*The problem:* Rewrite the rows below, replacing "Click" with "Tap" wherever it appears and leaving everything else unchanged.
------------------------------------------------------------
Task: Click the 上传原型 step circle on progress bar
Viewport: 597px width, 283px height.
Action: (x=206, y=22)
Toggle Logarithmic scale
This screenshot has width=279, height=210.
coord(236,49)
------------------------------------------------------------
*Correct answer:*
Task: Tap the 上传原型 step circle on progress bar
Viewport: 597px width, 283px height.
Action: (x=206, y=22)
Toggle Logarithmic scale
This screenshot has width=279, height=210.
coord(236,49)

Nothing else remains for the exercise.